CONWAY, SC (WMBF) – Three Horry County detention officers are being called heroes after rescuing a woman who was sucked into a drainage pipe underneath a roadway in Conway Sunday.
"Thank you so much for saving my life...if you weren't there i never would have made it," Amber Lloyd said upon meeting the men she now calls heroes.
At about 5:30 p.m., officers Donnell Hargrove and Jake Thompkins were on their way into work when they stopped on Harris Shortcut Road in Conway to aid in the rescue of 27-year-old Amber Lloyd, according to a news release from the Horry County Sheriff's Office. Lieutenant Scott Bower, who was also off-duty, saw the two officers and stopped to assist.

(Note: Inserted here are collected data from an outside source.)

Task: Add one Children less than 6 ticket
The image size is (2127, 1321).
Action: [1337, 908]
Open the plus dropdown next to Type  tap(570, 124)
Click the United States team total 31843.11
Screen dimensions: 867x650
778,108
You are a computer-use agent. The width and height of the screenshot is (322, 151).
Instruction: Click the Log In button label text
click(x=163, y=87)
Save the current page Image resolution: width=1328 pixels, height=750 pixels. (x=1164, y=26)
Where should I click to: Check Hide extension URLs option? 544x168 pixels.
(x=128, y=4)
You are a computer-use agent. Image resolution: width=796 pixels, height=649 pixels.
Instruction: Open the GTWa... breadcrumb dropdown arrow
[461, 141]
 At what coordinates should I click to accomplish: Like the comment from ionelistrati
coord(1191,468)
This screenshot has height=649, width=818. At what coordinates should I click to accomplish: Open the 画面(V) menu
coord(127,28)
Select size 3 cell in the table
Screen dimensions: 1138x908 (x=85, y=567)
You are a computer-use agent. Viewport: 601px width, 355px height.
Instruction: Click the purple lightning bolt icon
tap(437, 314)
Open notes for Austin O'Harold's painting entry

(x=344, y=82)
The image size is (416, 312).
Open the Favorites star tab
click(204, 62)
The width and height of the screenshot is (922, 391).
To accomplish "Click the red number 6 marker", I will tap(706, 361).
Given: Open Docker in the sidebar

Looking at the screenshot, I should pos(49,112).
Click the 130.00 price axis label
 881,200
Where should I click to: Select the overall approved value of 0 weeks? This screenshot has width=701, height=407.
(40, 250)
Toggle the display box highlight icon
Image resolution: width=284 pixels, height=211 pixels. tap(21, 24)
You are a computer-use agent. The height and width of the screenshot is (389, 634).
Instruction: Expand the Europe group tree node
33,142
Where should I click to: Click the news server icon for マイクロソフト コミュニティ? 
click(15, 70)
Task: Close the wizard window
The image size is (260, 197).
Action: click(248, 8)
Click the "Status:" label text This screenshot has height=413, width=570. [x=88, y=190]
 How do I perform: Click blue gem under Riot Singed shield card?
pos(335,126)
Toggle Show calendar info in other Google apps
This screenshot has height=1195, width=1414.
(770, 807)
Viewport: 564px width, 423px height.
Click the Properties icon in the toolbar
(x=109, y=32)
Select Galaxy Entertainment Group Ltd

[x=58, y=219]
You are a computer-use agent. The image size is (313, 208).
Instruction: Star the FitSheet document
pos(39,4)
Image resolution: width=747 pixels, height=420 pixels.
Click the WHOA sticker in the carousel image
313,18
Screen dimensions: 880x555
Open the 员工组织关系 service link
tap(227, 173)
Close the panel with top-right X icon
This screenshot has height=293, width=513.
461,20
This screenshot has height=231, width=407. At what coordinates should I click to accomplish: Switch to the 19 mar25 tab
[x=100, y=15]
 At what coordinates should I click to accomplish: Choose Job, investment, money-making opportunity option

Lloyd and her boyfriend had been walking down the road taking pictures of the flooding when the boyfriend slipped and fell in a drainage ditch, the release states. While Lloyd was trying to help him, she was caught in fast-moving water and sucked underneath the roadway, through a drainage pipe.
The officers tried to reach Lloyd from the side where she went under, but were unable to reach her, the release states. The officers went to the other side of the pipe, thinking she may come through the other end with the flowing water. The officers found her partially submerged, facing down in the water, and pulled her out.
Lloyd was bluish purple with no sign of life, the release states. She had been underwater for two to three minutes. The officers administered CPR and continued until her lips and eyes showed signs of movement. She was carried to Lt. Bower's pick-up truck and driven away to meet an ambulance and other rescue workers who were unable to get to the scene directly because vehicles were blocking the road.
Lloyd was taken to Conway Hospital where she received treatment, and was released Tuesday.
Facebook video of Amber Lloyd thanking her friends and family from the critical care unit at Conway Hospital. Click here to watch on Facebook.
Horry County Sheriff Phillip Thompson is happy to know Lloyd is doing well, and is proud of the quick reaction of his officers in rescuing her and helping to save her life.
"We don't have specialized training on ditch rescues obviously but they reacted to the situation," Thompson said. They used the skills they had been trained with...and just good judgement on what to do in these kinds of situations."